Terug thuis kreeg ik van de ganse familie te horen dat ik zeker voor mijn moeder moest zorgen nu het duidelijk werd dat ze ziek was, want ik was haar kind. Wat dachten ze dat ik al die tijd had gedaan?! Moedeloos werd ik ervan.

Uiteindelijk besloot ik na een jaar om volledig met mijn familie te breken en alles achter me te laten. Ik was een langzame dood aan het sterven. Het was zij of ik. Ik koos voor het leven en nam mijn schuldgevoel dat ik hen in de steek liet met me mee. Na mijn verhuis begon ik een eigen leven op te bouwen.

En ik begon te zoeken naar antwoorden op mijn vragen en kwam terecht bij de KOPP/KOAP-werking van Similes, voor (jong)volwassen kinderen van ouders met psychische problemen. Een KOAP-kind getuigde over haar jeugd. Dit horen raakte me pijnlijk in het hart. Ja, dit was hoe het was. Dit was mijn verhaal, verteld door een vreemde. En het werd gehoord door velen en niemand die het betwistte. Erkenning. Bestaansrecht. Door haar verhaal voelde ik dat ik er ook mocht zijn.

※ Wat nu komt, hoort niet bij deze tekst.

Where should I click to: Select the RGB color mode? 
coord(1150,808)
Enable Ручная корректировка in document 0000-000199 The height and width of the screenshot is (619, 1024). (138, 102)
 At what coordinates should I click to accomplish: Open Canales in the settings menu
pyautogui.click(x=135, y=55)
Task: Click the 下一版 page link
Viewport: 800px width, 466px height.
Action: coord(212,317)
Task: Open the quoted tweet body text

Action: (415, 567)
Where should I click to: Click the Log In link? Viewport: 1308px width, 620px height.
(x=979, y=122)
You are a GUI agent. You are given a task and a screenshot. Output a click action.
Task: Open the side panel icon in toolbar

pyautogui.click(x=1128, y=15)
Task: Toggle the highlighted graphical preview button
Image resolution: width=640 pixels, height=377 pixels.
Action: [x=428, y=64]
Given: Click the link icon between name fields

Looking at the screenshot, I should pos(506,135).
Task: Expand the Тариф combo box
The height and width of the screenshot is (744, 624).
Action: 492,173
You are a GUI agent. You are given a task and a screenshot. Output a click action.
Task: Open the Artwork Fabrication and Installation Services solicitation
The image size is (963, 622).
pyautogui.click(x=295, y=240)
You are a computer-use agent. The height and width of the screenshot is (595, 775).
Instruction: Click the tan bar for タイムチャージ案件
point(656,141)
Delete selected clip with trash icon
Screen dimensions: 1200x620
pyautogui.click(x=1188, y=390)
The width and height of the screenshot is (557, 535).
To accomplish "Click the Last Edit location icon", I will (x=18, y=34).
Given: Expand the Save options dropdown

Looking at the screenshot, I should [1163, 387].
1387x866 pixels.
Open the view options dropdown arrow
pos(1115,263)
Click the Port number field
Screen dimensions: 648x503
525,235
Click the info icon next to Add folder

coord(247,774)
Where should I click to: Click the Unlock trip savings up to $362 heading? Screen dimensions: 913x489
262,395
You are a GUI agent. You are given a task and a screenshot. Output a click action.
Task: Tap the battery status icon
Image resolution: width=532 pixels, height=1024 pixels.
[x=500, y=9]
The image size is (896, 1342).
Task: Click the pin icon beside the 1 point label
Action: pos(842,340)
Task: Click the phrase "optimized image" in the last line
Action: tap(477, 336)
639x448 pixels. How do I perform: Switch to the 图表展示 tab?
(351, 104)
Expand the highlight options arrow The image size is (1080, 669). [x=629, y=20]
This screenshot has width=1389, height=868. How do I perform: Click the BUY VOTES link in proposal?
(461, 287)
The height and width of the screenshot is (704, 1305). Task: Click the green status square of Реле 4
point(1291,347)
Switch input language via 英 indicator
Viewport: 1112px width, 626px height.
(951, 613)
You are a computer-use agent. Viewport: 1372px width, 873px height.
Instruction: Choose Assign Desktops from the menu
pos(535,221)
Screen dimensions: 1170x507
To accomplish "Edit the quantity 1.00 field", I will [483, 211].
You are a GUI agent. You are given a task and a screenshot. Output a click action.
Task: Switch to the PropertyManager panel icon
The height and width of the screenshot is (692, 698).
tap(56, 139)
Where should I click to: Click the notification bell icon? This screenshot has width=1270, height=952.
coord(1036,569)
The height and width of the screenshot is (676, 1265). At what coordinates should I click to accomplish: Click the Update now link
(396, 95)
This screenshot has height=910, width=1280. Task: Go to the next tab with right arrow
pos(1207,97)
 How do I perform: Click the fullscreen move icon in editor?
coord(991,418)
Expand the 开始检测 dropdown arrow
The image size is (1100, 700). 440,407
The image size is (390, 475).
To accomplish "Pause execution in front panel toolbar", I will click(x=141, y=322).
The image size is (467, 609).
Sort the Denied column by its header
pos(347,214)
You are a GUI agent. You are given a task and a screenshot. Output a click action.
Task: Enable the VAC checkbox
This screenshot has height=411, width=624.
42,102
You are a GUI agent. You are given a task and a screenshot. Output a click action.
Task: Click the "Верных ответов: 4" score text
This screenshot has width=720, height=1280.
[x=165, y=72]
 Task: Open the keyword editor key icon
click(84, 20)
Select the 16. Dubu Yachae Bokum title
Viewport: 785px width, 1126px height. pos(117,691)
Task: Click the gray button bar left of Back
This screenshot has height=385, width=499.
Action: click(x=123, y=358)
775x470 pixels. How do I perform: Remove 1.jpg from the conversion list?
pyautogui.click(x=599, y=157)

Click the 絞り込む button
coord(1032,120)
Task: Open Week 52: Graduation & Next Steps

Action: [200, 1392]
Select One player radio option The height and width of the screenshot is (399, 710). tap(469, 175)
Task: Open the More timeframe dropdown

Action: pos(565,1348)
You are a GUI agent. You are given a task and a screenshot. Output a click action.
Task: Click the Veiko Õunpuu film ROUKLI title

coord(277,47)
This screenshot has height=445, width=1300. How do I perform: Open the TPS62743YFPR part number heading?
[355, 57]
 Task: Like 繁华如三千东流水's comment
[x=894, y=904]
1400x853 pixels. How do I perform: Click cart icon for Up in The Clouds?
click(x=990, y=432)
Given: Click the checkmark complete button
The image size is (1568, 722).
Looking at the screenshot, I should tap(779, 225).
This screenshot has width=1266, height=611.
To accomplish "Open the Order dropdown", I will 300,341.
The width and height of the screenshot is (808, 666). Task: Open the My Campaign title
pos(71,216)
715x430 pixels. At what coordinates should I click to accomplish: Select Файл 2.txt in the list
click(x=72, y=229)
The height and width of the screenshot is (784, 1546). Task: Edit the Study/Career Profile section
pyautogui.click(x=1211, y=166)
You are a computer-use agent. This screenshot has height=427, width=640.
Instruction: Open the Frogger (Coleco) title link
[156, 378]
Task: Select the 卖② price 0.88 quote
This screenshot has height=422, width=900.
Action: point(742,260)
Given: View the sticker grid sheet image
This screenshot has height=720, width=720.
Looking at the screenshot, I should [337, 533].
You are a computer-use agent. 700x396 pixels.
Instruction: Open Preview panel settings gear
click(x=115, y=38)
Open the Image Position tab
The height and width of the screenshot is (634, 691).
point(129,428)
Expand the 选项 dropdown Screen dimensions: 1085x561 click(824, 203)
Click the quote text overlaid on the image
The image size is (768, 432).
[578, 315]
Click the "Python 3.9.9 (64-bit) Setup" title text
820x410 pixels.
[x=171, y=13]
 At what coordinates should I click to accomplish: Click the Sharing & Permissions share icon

Ik leerde meer lotgenoten kennen en deze contacten gaven me de kracht om de gevolgen van mijn vroegere thuissituatie te verwerken. Van hen leerde ik dat een te grote betrokkenheid te belastend is, dat grenzen stellen mág. En met behulp van een goede psycholoog verwerkte ik het verleden stapje voor stapje. Ondertussen heb ik het contact terug opgebouwd met mijn familie. Ondanks alles dat er is gebeurd hou ik van hen op afstand, maar ik bewaak strikt mijn emotionele en fysieke afstand en help enkel in crisissituaties.